Friday, September 27, 2013

Help and hospitality.

One of the most scary pregnancy moments was not being in the hospital or anywhere near there. I just remember having returned from work and I was laying on the floor in my bedroom. I think it was on a small mattress. Why on the floor? Because I had given my bed to someone else. Why was I still working? Because I had to.

So, I was laying there tired beyond belief. And all I could do is think. No energy left for anything else.
“I have to eat,” I thought. Yes, but how will I do that? I can’t get up. I am too exhausted. I can’t even walk to my car to drive someplace to get something to eat. But I have to eat, I haven’t eaten for hours. I felt a bit of numbness come over me. I was slipping into a lethargy and had to think my way out before it overtook me.

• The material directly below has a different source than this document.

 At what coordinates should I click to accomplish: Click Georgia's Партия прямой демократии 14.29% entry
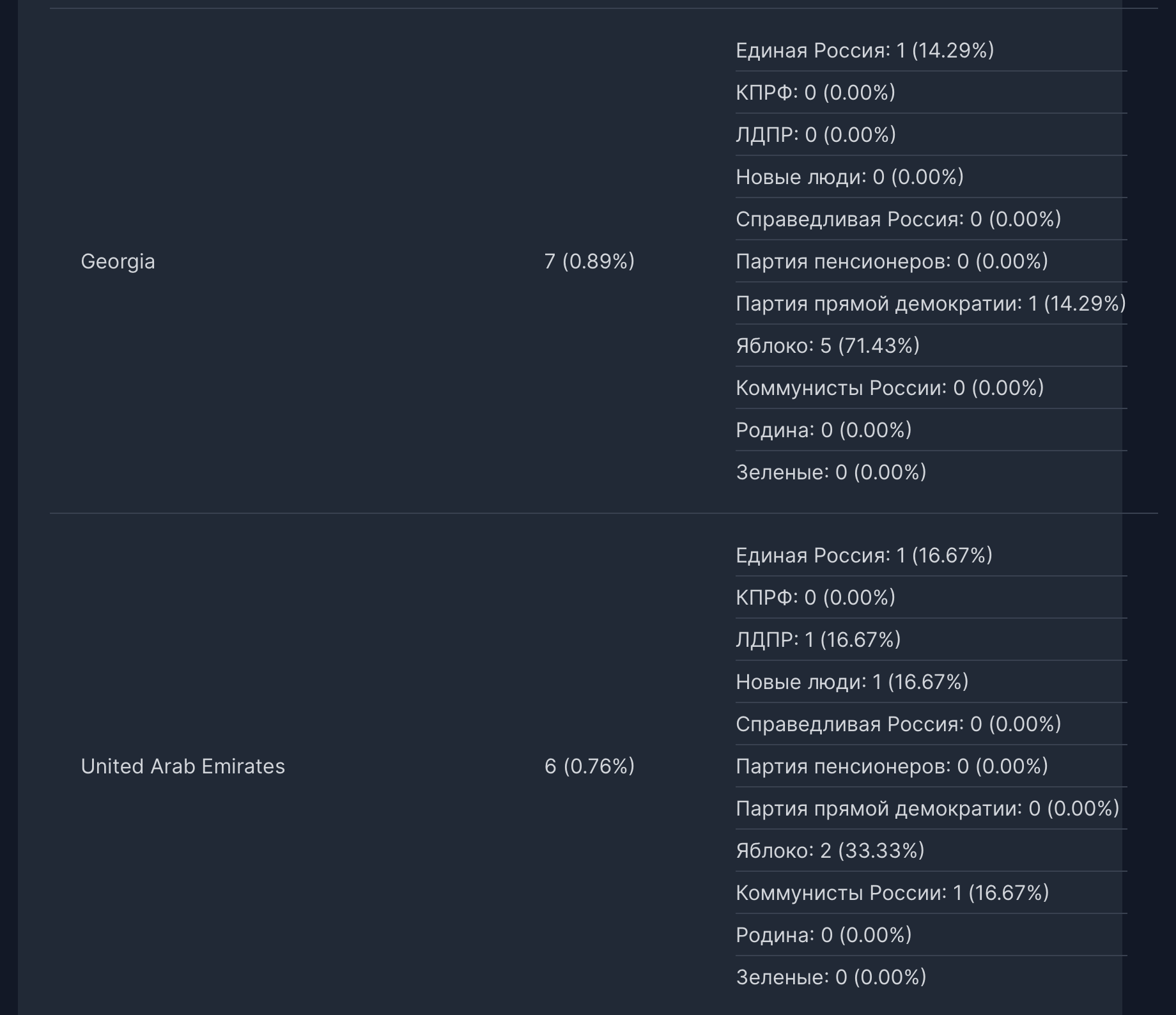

I thought to myself, “Better I call my sister and ask her to come cook some food for me.”

I rarely called on anyone for help. I was putting all my energy into putting up a good front and I couldn’t buckle under the pressure of the toll my pregnancy was taking on my body. I remember in the last week of pregnancy. My slacks felt much more loose. I was losing significant body fat. The twins were sucking every bit of nutrition out of me. But I wouldn’t allow myself to dwell much on how poorly I was feeling nor on the toll it was taking on my body. I had to fake it till I made it.

My sister came over and cooked. She asked me if I needed to go to the hospital. I told her that I didn’t need to go to the hospital but rather, I needed to eat so I wouldn't end up there.

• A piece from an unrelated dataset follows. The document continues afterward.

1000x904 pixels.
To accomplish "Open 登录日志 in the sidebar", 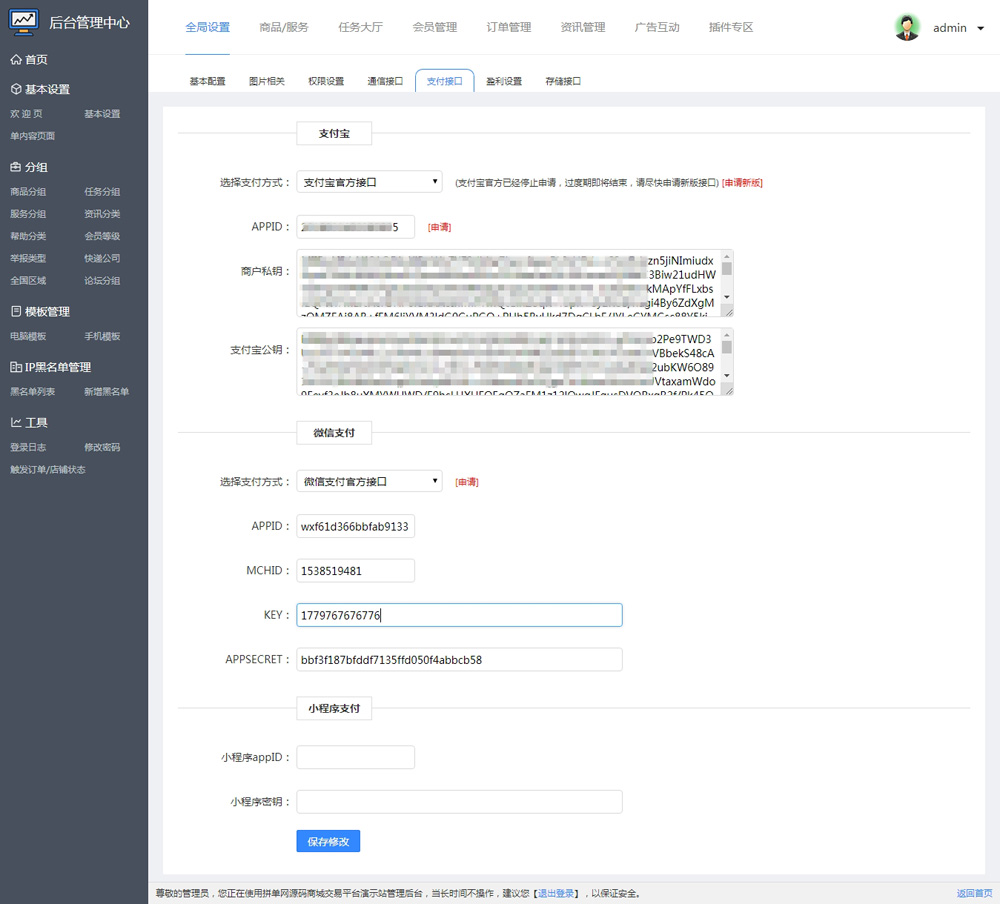I will click(28, 447).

Since then, I have come to realize with a greater awareness, that the number of people who are helped by dramatic rescue is small in comparison to the number of people who only require small mundane acts of help. Dramatic rescues happen when things have gone wrong for too long.

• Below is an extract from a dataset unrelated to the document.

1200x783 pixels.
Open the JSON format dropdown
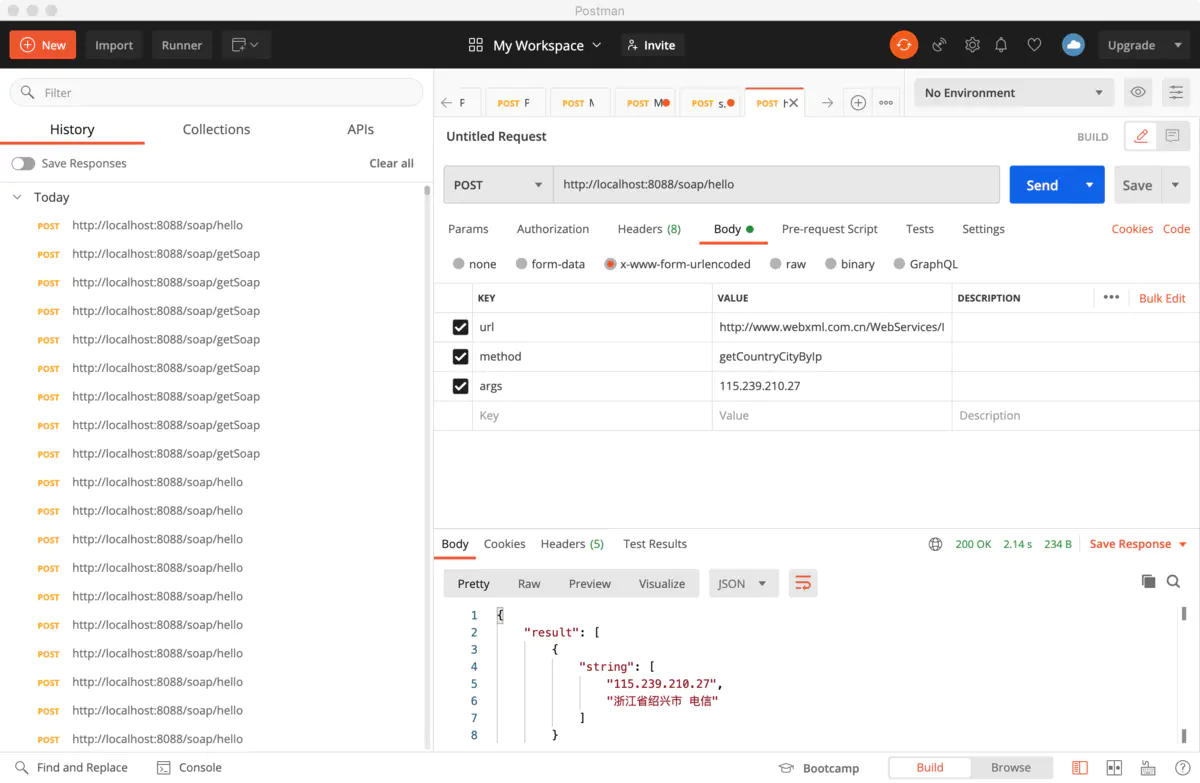click(x=743, y=584)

As in the story of a foreign national. He had been going to university and had been rooming with a bunch of average American guys. It was winter and he had somehow caught an illness that was making it very difficult for him to breathe. He stumbled home from class in the cold, collapsed on his bed and asked his roommates if they could bring him to the doctor. They heard him but somehow ignored him and continued with their Friday night revelry. So he called a friend and the friend decided with him that he should go to the emergency room. He called the ambulance from his bed and when they came to the door the roommates couldn’t figure out who had called an ambulance to their address. He was in the hospital for a week recovering from a respiratory infection.


Please remember to help people in little ways this week.